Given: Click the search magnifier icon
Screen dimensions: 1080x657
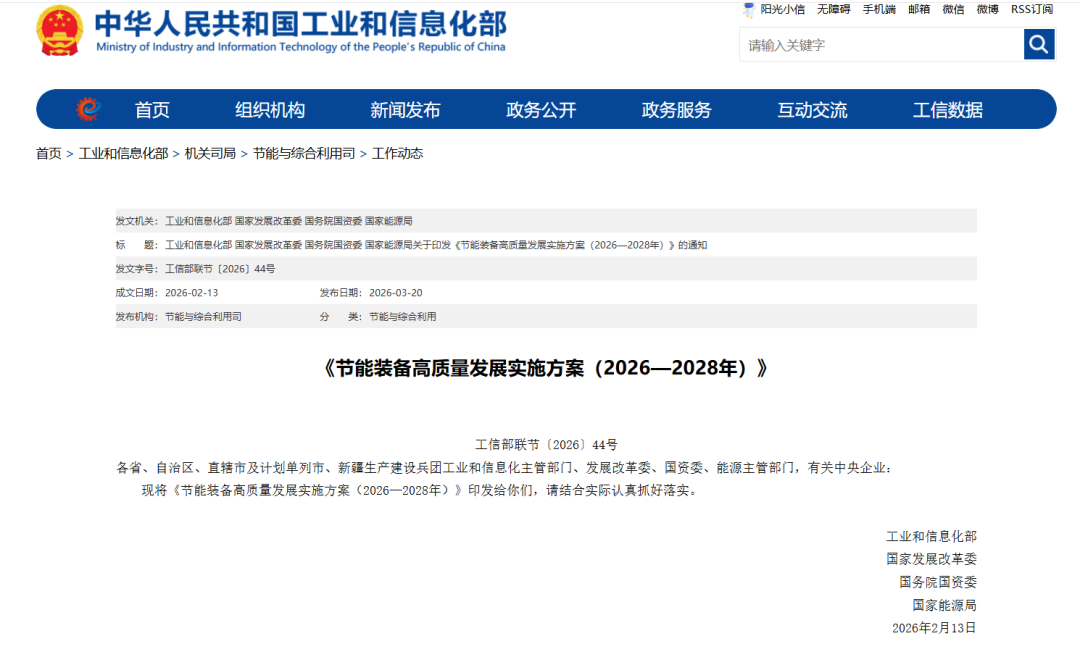Looking at the screenshot, I should tap(1039, 44).
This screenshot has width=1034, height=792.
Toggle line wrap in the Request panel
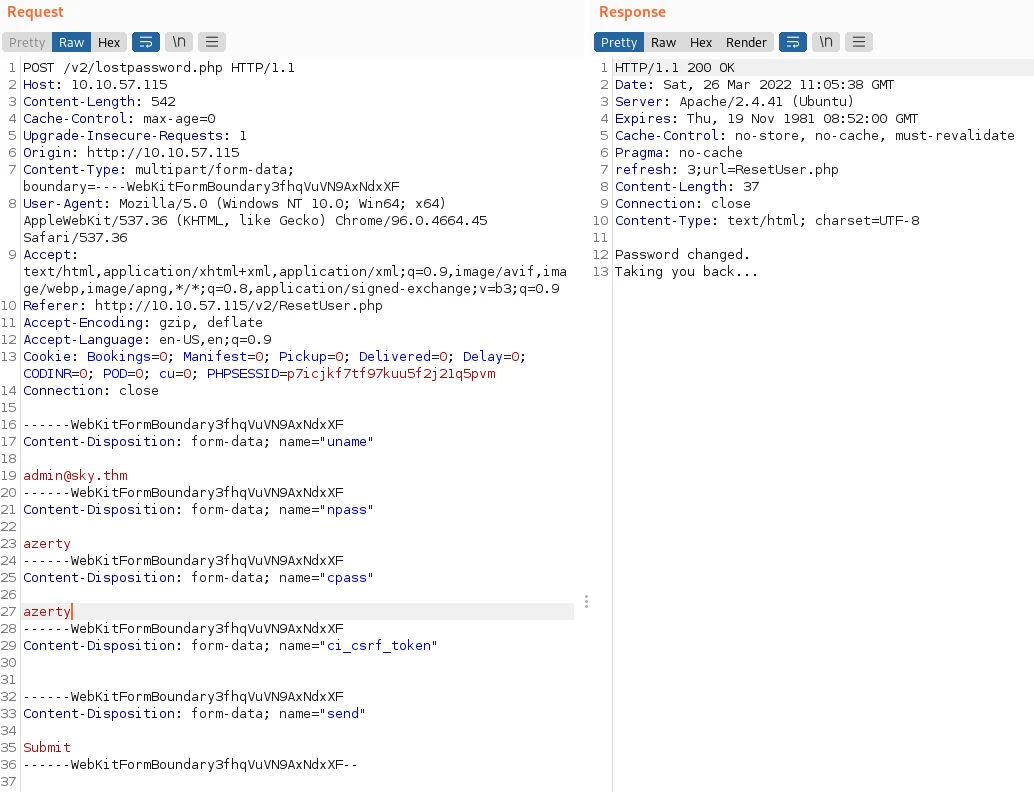click(x=145, y=42)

________________________

» What you are asked to do
The copy should start at the line that contains "This screenshot has width=1034, height=792.", end at the last line of the entries above, and match each line exactly, with pictures dropped.

» Answer
This screenshot has width=1034, height=792.
Toggle line wrap in the Request panel
click(x=145, y=42)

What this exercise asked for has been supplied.